Thank you good advice. I am sure patience will be worthwhile better then just buying the first boat within the price range.


----------



## oysterman (Jan 23, 2012)

Wirelessly posted

Few dive shops in enterprise or Dothan and Panama city. A whole lot closer than driving to pensacola which is 2 1/2 hours away.waters here in the gulf is shallow until you get a couple miles out


----------



## Captdroot (Jan 18, 2012)

*for $8000+ there should certainly be a test ride*



Zsolt said:


> Thank you good advice. I am sure patience will be worthwhile better then just buying the first boat within the price range.


First look on dry land. Model year is in the hull at transom.
Take the engine cover off. 
Feel the engine. 
If it is warm, it has been running before you arrived. You will always learn more from a cold start. You'll learn the condition of the (2?)batteries, too.
Then, have them run it on dry land. 
Always ask for test ride. If you are serious, offer to buy some gas. The more gas that is in the tank the better. Changing out a leaky fuel tank is not fun and will run $400-600 before you're done..... it could get ugly.
Turn on every switch, one by one, make sure you see that each one is operating something: running lights (2-4), bilge pump(s) listen when the engine is off for pumps, live well pumps, every switch should operate something. Don't listen to it's a bad bulb, or it's a blown fuse. That is often not the case. All the gauges have/had a purpose, they should still work.
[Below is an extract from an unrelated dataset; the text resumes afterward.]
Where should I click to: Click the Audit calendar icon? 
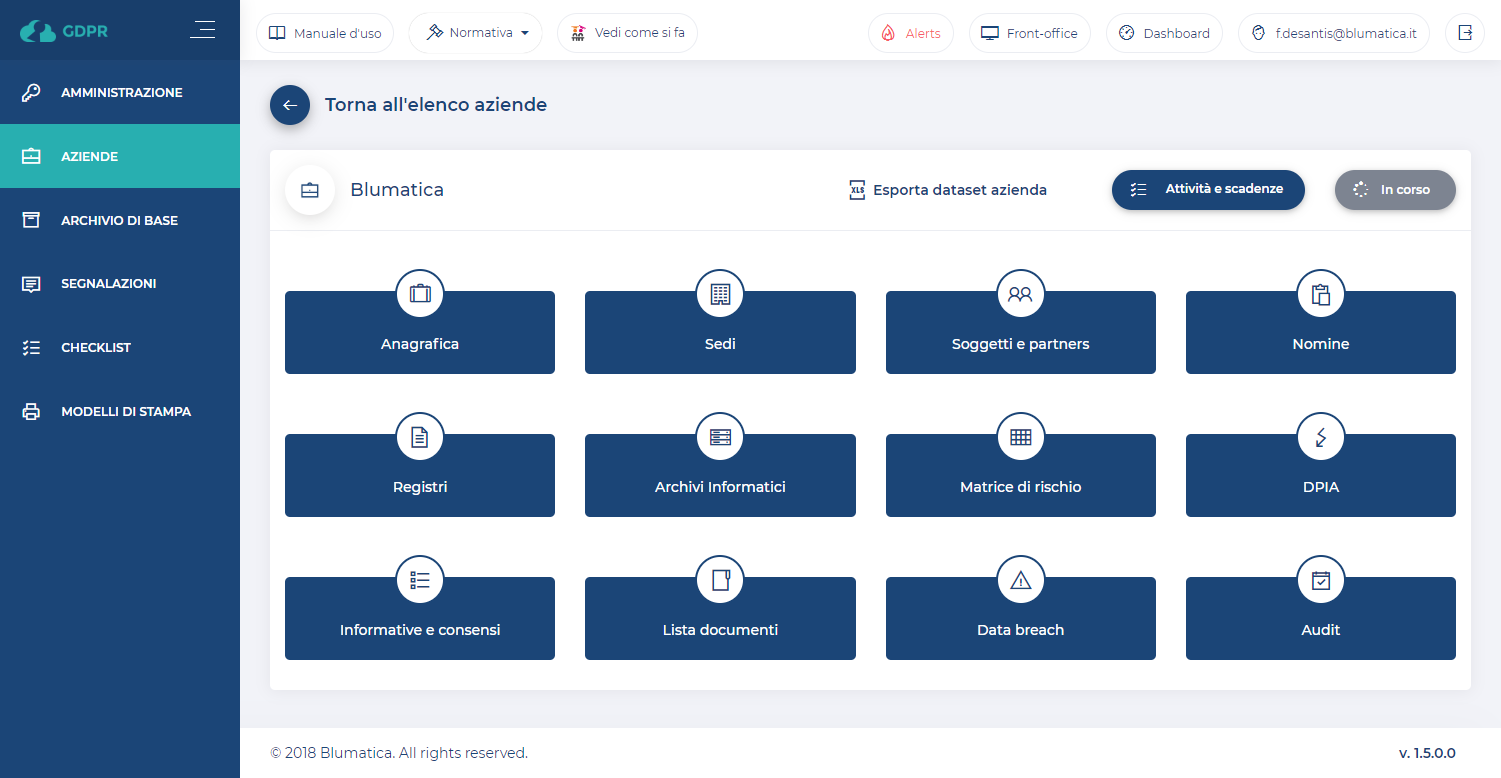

How about a nice compass?
If the the test ride (45min +) is satisfactory, then ask about a compression test. Do you know how to preform one?
After returning from the ramp, check out tires, bearings, and trailer.

I don't know what you know about buying used cars, but boats are times two. As for the electronics. Make a deal with and without the electronics. Used electronics on a used $8000 boat aren't worth much. Usually, you are better off with a new $100-150 VHF radio, and $500-700 for GPS and depth recorder. Crappy electronics equal lots of $4-5 gas and no fun! Radio always means antenna and mike, too. It might save the day...... and your life

I'm 50 mi away, if I can help, send PM.

Good luck.


----------